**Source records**

== Segment start ==

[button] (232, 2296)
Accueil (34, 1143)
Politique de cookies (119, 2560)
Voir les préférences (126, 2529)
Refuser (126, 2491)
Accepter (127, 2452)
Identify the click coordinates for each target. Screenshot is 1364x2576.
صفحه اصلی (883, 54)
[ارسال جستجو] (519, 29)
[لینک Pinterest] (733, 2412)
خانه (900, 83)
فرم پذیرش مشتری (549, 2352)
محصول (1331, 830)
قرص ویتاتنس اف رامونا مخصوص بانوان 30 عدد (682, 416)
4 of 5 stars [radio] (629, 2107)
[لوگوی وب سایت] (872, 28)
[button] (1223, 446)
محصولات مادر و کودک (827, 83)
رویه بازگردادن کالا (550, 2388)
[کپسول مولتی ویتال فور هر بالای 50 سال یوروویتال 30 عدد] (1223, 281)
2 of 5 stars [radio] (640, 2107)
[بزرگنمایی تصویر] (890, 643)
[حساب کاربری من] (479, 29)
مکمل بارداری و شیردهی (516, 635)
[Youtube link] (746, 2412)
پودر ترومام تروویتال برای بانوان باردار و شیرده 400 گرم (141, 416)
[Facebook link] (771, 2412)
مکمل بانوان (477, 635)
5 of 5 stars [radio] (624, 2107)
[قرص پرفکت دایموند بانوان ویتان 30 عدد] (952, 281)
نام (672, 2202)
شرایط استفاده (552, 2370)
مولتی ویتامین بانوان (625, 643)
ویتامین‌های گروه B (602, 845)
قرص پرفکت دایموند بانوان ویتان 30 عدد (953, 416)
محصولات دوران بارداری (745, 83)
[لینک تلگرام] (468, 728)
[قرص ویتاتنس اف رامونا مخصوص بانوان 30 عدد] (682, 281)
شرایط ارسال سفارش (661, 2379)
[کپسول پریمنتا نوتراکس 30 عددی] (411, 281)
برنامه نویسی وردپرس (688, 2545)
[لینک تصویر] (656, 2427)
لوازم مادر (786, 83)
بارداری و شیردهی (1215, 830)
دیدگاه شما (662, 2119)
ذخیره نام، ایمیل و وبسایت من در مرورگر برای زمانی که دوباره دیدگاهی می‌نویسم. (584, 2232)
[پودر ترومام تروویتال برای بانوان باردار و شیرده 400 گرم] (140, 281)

== Segment end ==

**Directions**
Copy every record precisely, omitting nothing.

**Answer**
[button] (232, 2296)
Accueil (34, 1143)
Politique de cookies (119, 2560)
Voir les préférences (126, 2529)
Refuser (126, 2491)
Accepter (127, 2452)
Identify the click coordinates for each target. Screenshot is 1364x2576.
صفحه اصلی (883, 54)
[ارسال جستجو] (519, 29)
[لینک Pinterest] (733, 2412)
خانه (900, 83)
فرم پذیرش مشتری (549, 2352)
محصول (1331, 830)
قرص ویتاتنس اف رامونا مخصوص بانوان 30 عدد (682, 416)
4 of 5 stars [radio] (629, 2107)
[لوگوی وب سایت] (872, 28)
[button] (1223, 446)
محصولات مادر و کودک (827, 83)
رویه بازگردادن کالا (550, 2388)
[کپسول مولتی ویتال فور هر بالای 50 سال یوروویتال 30 عدد] (1223, 281)
2 of 5 stars [radio] (640, 2107)
[بزرگنمایی تصویر] (890, 643)
[حساب کاربری من] (479, 29)
مکمل بارداری و شیردهی (516, 635)
[Youtube link] (746, 2412)
پودر ترومام تروویتال برای بانوان باردار و شیرده 400 گرم (141, 416)
[Facebook link] (771, 2412)
مکمل بانوان (477, 635)
5 of 5 stars [radio] (624, 2107)
[قرص پرفکت دایموند بانوان ویتان 30 عدد] (952, 281)
نام (672, 2202)
شرایط استفاده (552, 2370)
مولتی ویتامین بانوان (625, 643)
ویتامین‌های گروه B (602, 845)
قرص پرفکت دایموند بانوان ویتان 30 عدد (953, 416)
محصولات دوران بارداری (745, 83)
[لینک تلگرام] (468, 728)
[قرص ویتاتنس اف رامونا مخصوص بانوان 30 عدد] (682, 281)
شرایط ارسال سفارش (661, 2379)
[کپسول پریمنتا نوتراکس 30 عددی] (411, 281)
برنامه نویسی وردپرس (688, 2545)
[لینک تصویر] (656, 2427)
لوازم مادر (786, 83)
بارداری و شیردهی (1215, 830)
دیدگاه شما (662, 2119)
ذخیره نام، ایمیل و وبسایت من در مرورگر برای زمانی که دوباره دیدگاهی می‌نویسم. (584, 2232)
[پودر ترومام تروویتال برای بانوان باردار و شیرده 400 گرم] (140, 281)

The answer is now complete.